### INPUT RECORDS
-----
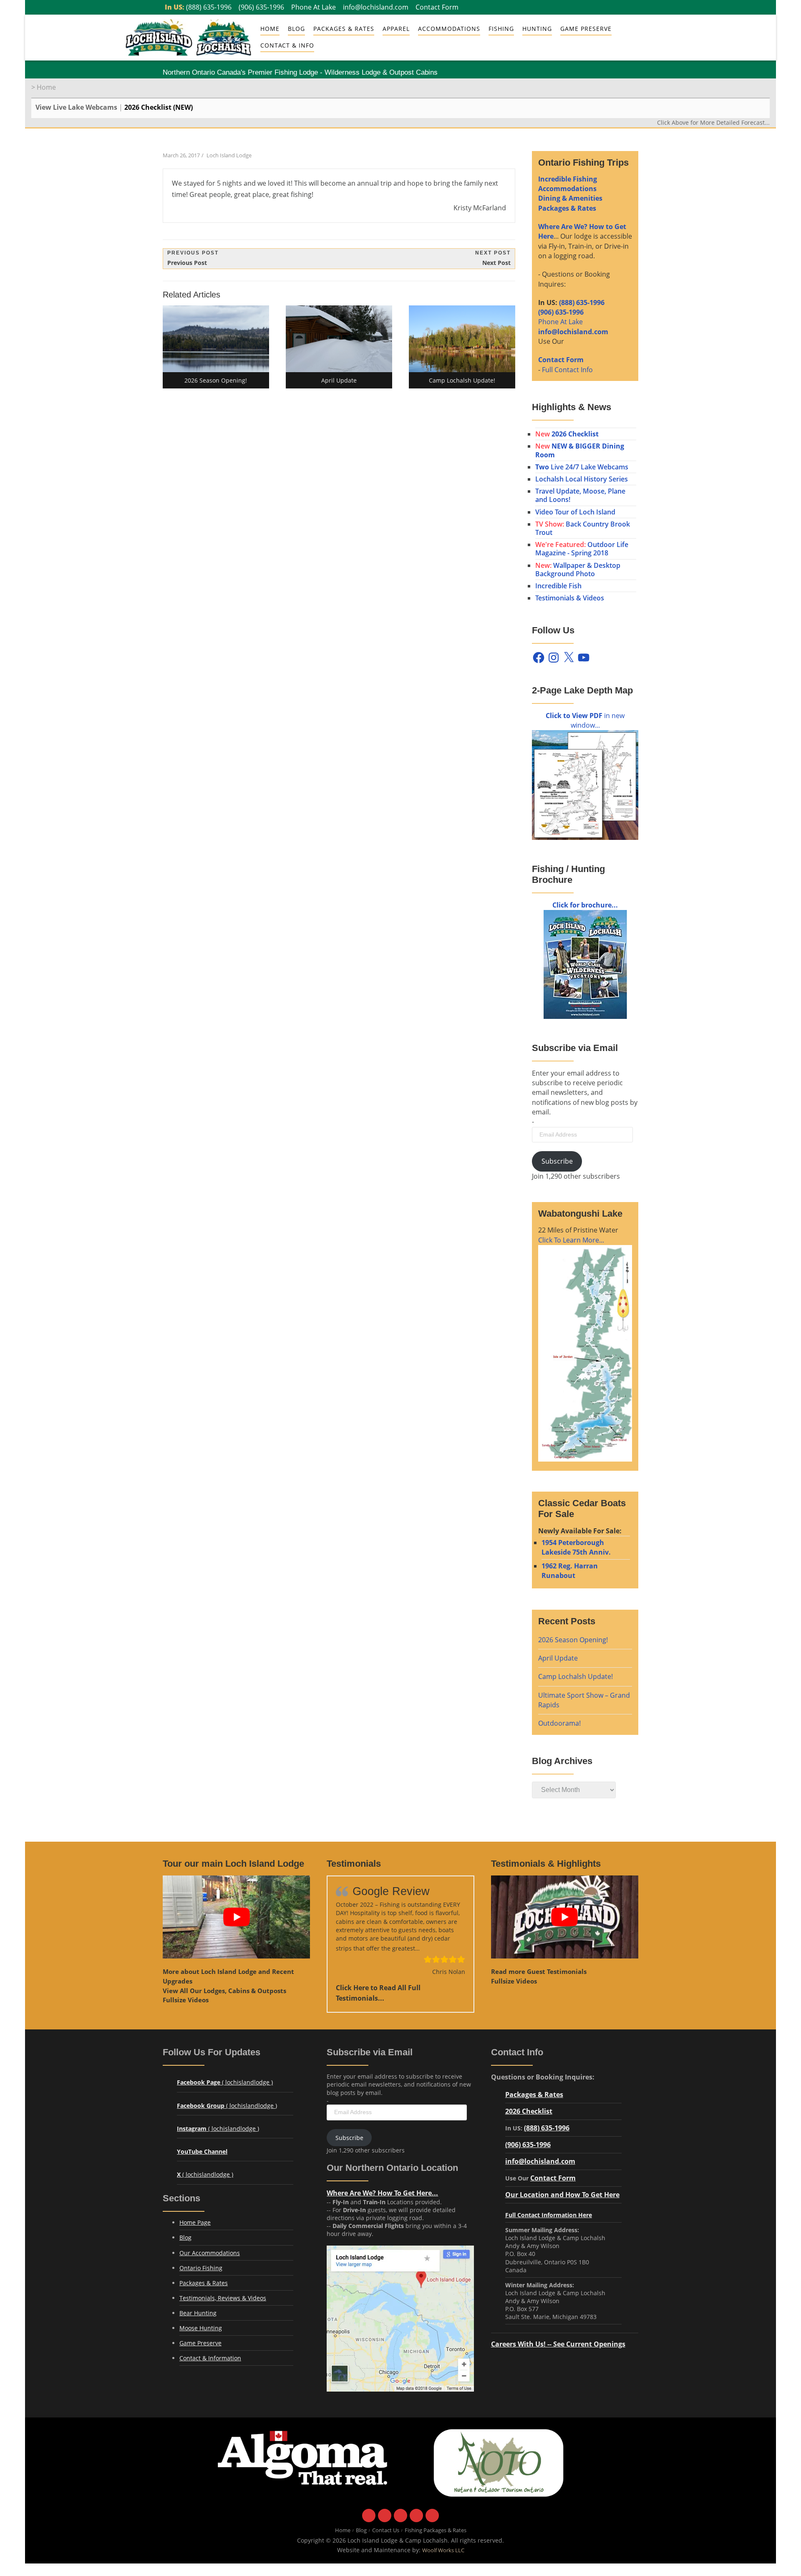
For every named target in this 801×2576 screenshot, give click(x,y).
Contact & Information (210, 2358)
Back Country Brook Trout (582, 528)
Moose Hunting (200, 2328)
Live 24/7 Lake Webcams (581, 466)
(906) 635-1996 (261, 7)
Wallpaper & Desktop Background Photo (577, 569)
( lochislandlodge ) (225, 2082)
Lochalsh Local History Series (581, 479)
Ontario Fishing (200, 2268)
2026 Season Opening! (573, 1639)
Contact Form (437, 7)
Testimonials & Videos (569, 597)
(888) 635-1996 (209, 7)
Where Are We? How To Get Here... (382, 2193)
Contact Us (385, 2530)
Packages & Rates (343, 29)
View (224, 1990)
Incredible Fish (558, 585)
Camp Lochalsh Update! (575, 1676)
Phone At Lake (313, 7)
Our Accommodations (209, 2253)
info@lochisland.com (375, 7)
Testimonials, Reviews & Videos (222, 2298)
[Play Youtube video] (236, 1916)
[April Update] (339, 338)
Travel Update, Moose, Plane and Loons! (580, 495)
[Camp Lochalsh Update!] (462, 338)
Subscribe (557, 1161)
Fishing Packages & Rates (435, 2530)
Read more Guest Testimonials (539, 1971)
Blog (296, 29)
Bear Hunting (198, 2313)
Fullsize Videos (186, 2000)
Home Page (195, 2222)
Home (270, 29)
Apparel (396, 29)
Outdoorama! (559, 1723)
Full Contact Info (567, 369)
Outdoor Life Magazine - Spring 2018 (581, 548)
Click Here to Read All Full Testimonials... (378, 1993)
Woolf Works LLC (443, 2550)
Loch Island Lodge (229, 155)
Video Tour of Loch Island (575, 512)
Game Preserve (200, 2343)
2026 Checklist (528, 2111)
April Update (558, 1658)
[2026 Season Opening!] (216, 338)
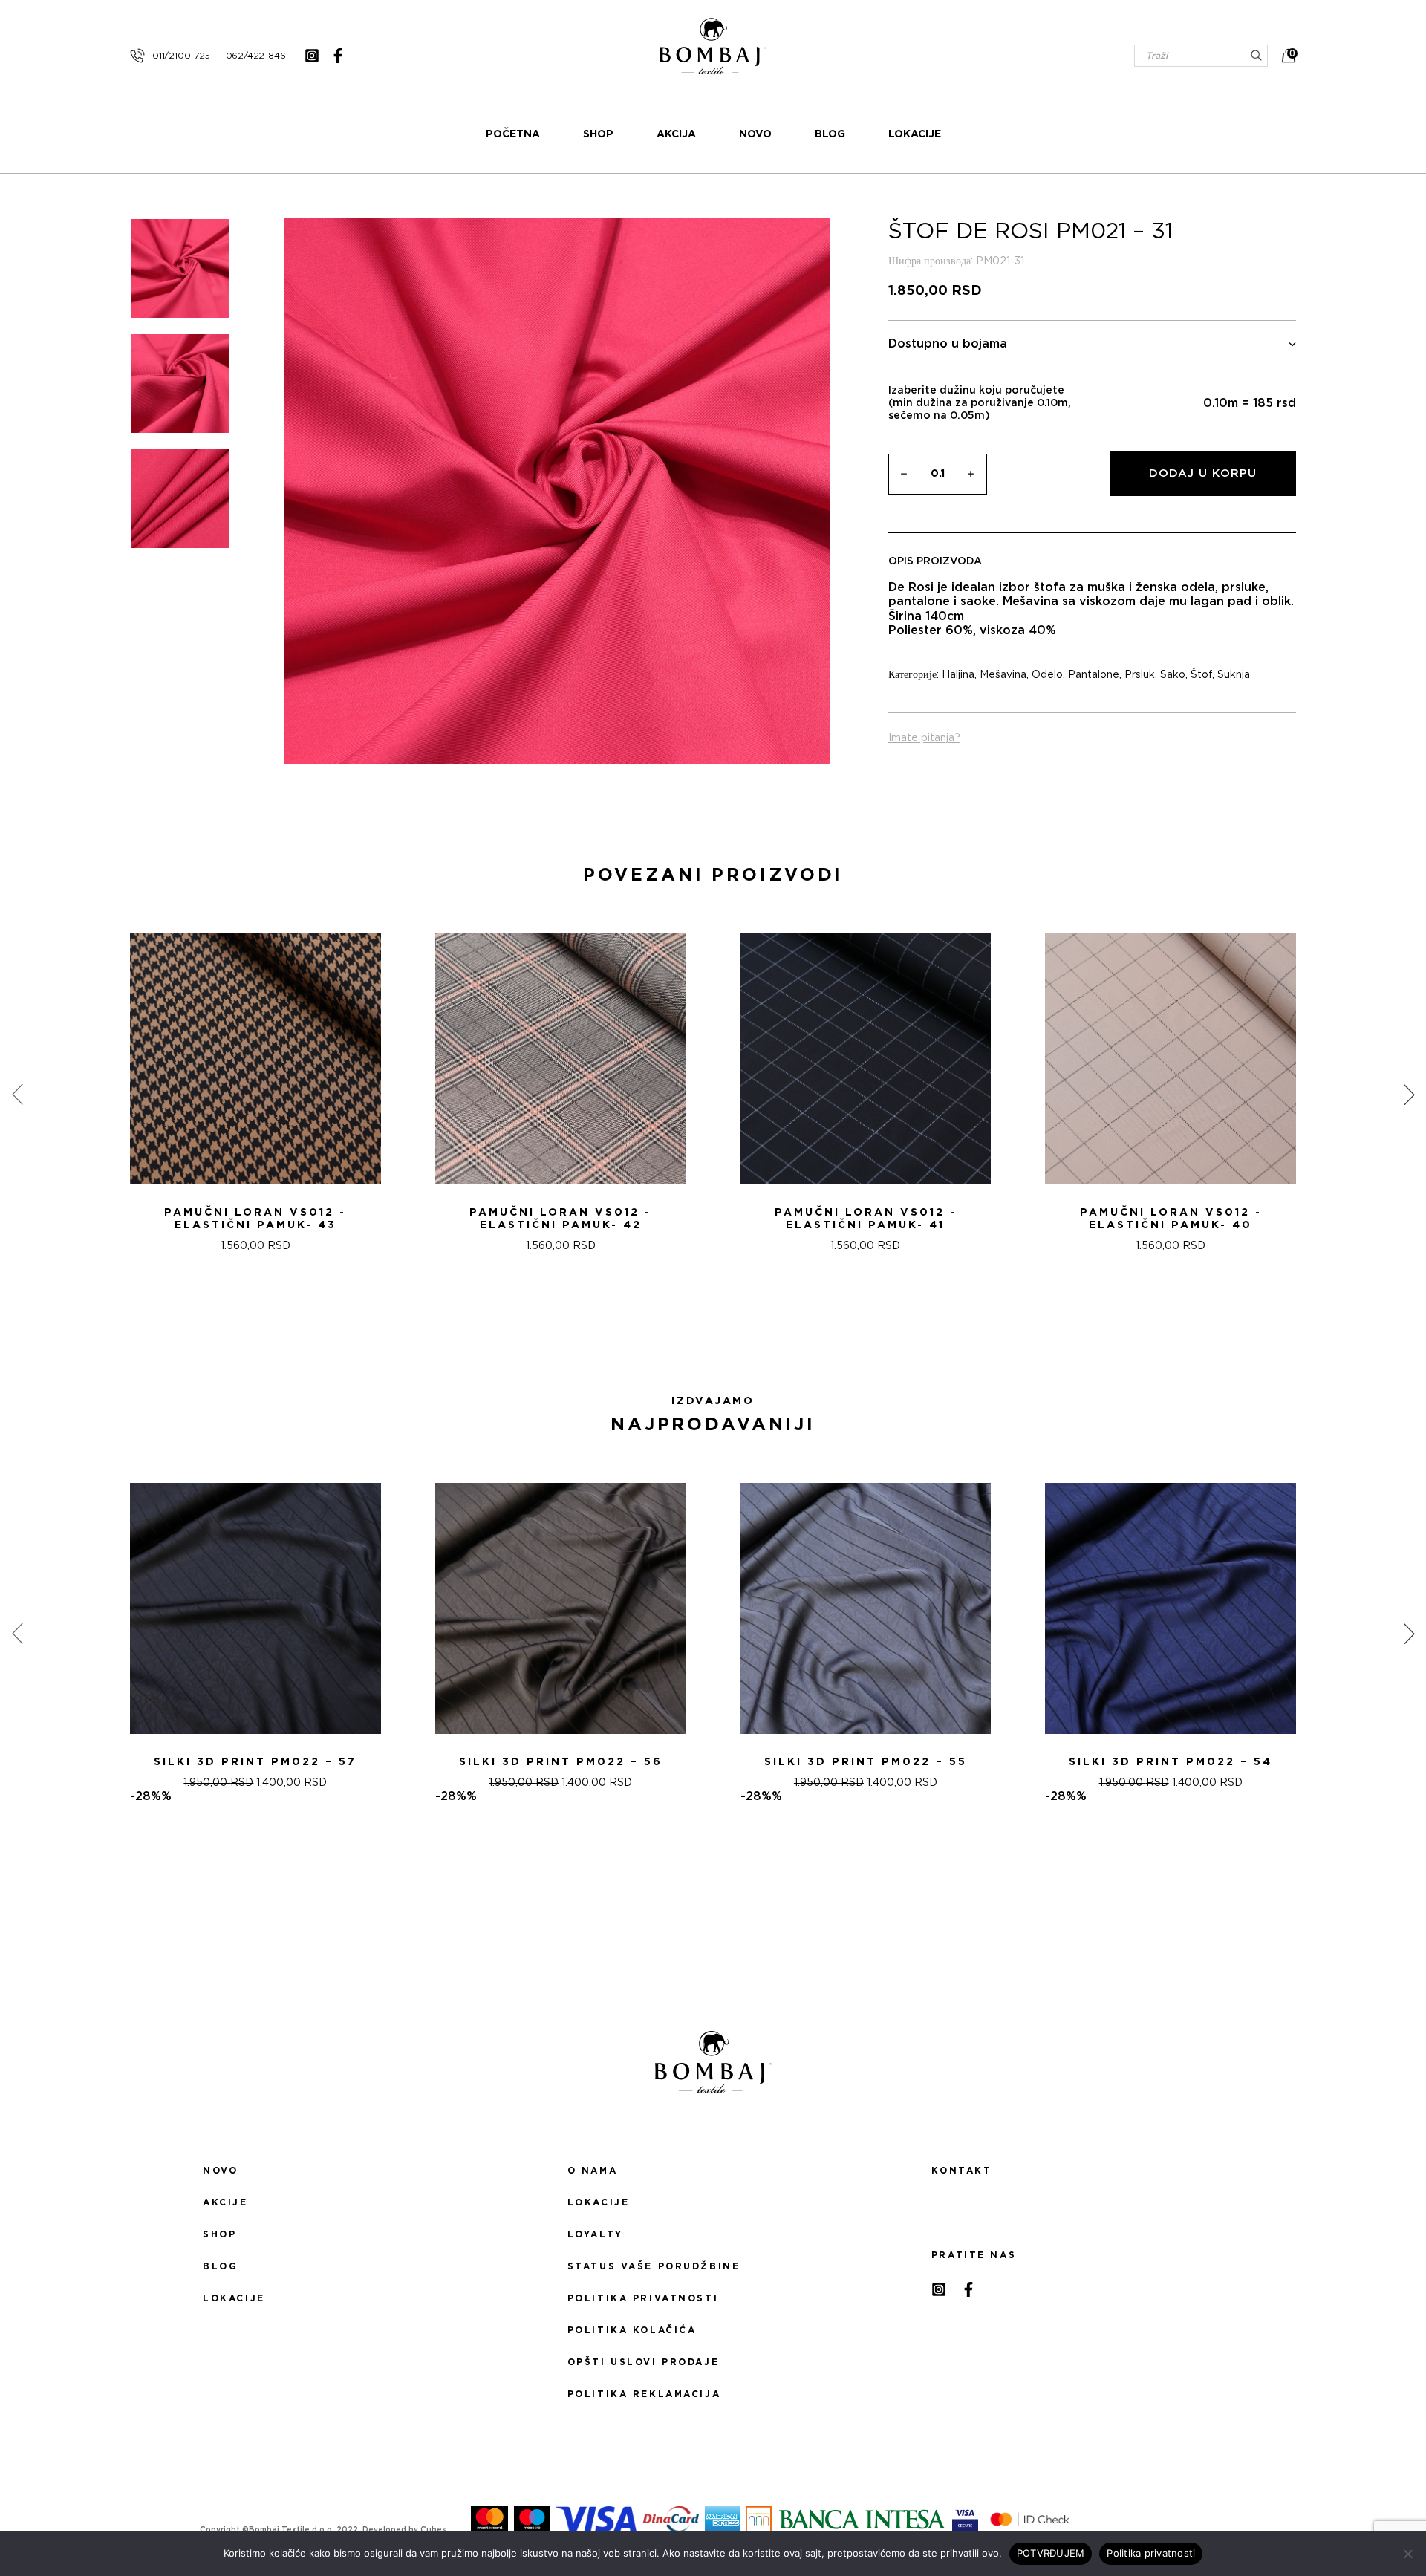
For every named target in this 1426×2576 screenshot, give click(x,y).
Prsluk (1139, 675)
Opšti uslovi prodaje (643, 2362)
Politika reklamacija (643, 2394)
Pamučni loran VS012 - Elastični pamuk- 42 (560, 1218)
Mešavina (1003, 675)
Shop (598, 134)
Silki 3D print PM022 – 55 (865, 1762)
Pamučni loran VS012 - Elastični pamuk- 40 (1171, 1218)
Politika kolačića (632, 2330)
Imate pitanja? (924, 738)
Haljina (958, 675)
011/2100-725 (181, 55)
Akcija (676, 134)
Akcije (225, 2202)
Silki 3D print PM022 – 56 (560, 1762)
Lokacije (914, 134)
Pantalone (1093, 675)
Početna (513, 134)
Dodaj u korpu (1203, 473)
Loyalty (595, 2234)
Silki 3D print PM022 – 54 (1170, 1762)
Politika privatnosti (642, 2298)
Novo (755, 134)
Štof (1201, 675)
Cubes (433, 2530)
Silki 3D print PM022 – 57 (255, 1762)
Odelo (1047, 675)
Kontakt (961, 2170)
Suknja (1233, 675)
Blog (830, 134)
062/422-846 (256, 55)
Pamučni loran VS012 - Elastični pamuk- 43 (255, 1218)
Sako (1172, 675)
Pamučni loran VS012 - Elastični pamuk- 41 (866, 1218)
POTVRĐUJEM (1051, 2553)
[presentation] (17, 1094)
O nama (592, 2170)
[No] (1407, 2553)
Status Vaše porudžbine (653, 2266)
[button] (704, 1332)
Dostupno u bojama (947, 344)
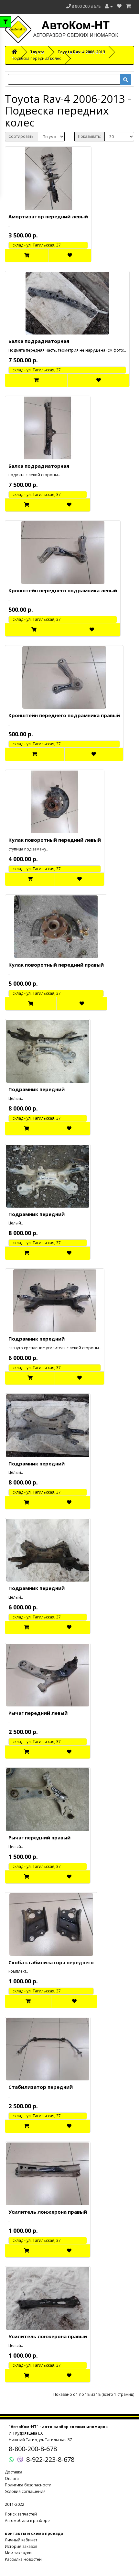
-----
### TASK DIRECTIONS
Retype the line containing "Početna (513, 134)" and all lines after it through the end of the material, exactly and only those, leaving out pictures.

### SOLVED PROBLEM
Početna (513, 134)
Dodaj u korpu (1203, 473)
Loyalty (595, 2234)
Silki 3D print PM022 – 54 (1170, 1762)
Politika privatnosti (642, 2298)
Novo (755, 134)
Štof (1201, 675)
Cubes (433, 2530)
Silki 3D print PM022 – 57 (255, 1762)
Odelo (1047, 675)
Kontakt (961, 2170)
Suknja (1233, 675)
Blog (830, 134)
062/422-846 (256, 55)
Pamučni loran VS012 - Elastični pamuk- 43 (255, 1218)
Sako (1172, 675)
Pamučni loran VS012 - Elastični pamuk- 41 (866, 1218)
POTVRĐUJEM (1051, 2553)
[presentation] (17, 1094)
O nama (592, 2170)
[No] (1407, 2553)
Status Vaše porudžbine (653, 2266)
[button] (704, 1332)
Dostupno u bojama (947, 344)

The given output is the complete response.